Lifeless

Today, because it was easier than forcing myself to get back to work on BYOND, I gave Second Life a spin.

I often thought of Second Life as being the game which invited the players in to make their own world from scratch, and consequently was ruined because too many players are too immature to be trusted with the responsibility when given the anonymity of an online experience.

The reality was several times worse.

Basically, it comes down to the predictable evil of appeasing the almighty dollar without regulation. Lindens (the game currency) are honored at a real world monetary exchange rate. As you earn lindens by selling objects of your creation, or performing services, naturally people found the easiest path to do so was to directly attack the human pleasure center.  It doesn’t help that the engine is too kludgy to provide much entertainment outside of suggestive imagery.

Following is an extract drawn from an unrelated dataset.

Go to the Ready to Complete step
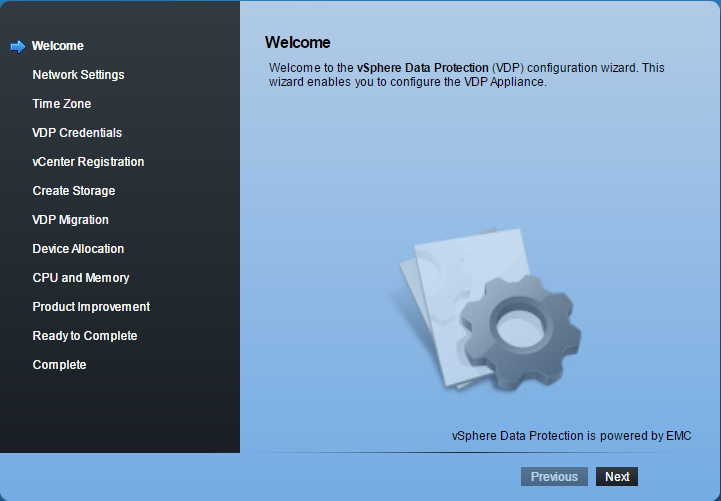Image resolution: width=721 pixels, height=501 pixels. click(85, 336)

In a subjective observation, at least half of the players seemed to be “working” — whoring their virtual self out for lindens. Nearly everywhere I went in the game, there was a sex shop on the corner, selling X-rated body parts and clothing. Many of them were streaming bootleg copies of porn flicks. (Frankly, it’s a miracle Second Life hasn’t collapsed under Napster-esque copyright infringement suits.)

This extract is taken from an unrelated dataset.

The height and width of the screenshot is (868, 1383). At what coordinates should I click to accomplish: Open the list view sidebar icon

(This movie was made in 2007.  I suspect that the sex trade has increased much more than 30% since then.)

There is a checkbox on the location search box to avoid finding “mature” content, but in practice it seems many locations are not properly flagged at all.  I mostly ran across all this naughty content because I was simply trying to find some other players to converse with – Second Life is nothing if not a virtual chat client.  Invariably, the most green dots on the map (representing players) turned out to be in red light districts, something I could only discover after being there.

Most people I did find weren’t in the mood to talk, they just dabbled with emotes or were completely idle: Lifeless.  The most innocent people I did run across were a pack of vampires near the greeting center and a collection of young geeks sitting around shooting the breeze.  Compared to most of the people I met in the game, I miss those geeks.

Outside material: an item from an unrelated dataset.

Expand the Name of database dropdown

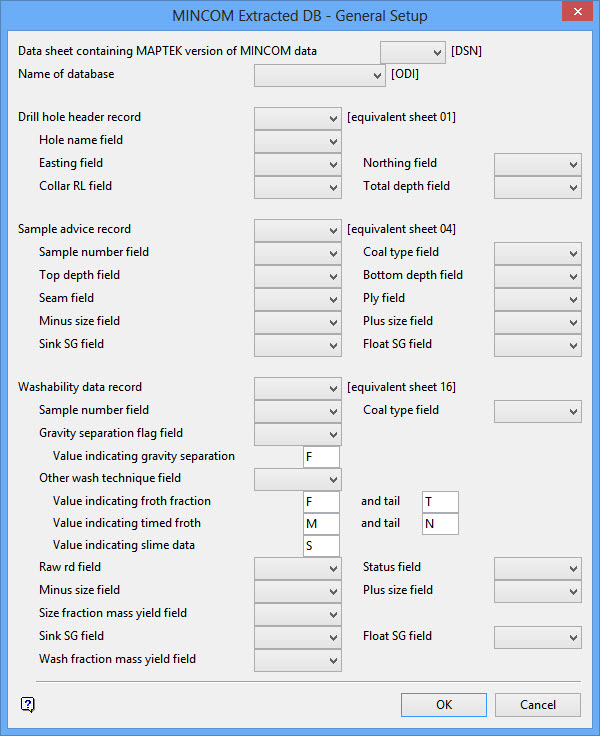tap(320, 75)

When I strayed away from looking for players, I did find a few good locations.  The “featured content” page attempted to steer players to more reputable hangouts, such as various dance clubs (though the “workers” tended to sneak in regardless).  I also found some nice Buddhist retreats.  Funny how there’s several dozen places for any search word related to porn, but when I used the word “intellectuals” there were less than 5 (and some of them were porn related).  Regrettably, most of the non-pornographic districts were ghost towns, merely artifacts of a bygone era.

Overall, it seems Second Life is thoroughly rotten to the core, a terrible simulation of unregulated cyberspace.  I’ve uninstalled it already, on the first day I installed it, simply because I’ve a policy of never keeping porn stored on my computer as I don’t need the temptation of easy access.  (Nor would I be likely to subscribe to Second Life, due to my policy of never buying porn since it provides capitalistic incentive to exploit human beings.)

One Response

  1. Really, it’s not even so much the pornography so much as just how poorly it’s presented within the engine. All these poorly rendered substitutes reek of quiet desperation, a dependence on lust to make a terrible life bearable, so deeply ingrained as to seem acceptable to make it into public exposure. (Or perhaps they’re just doing it for the Lindens, which isn’t much better.)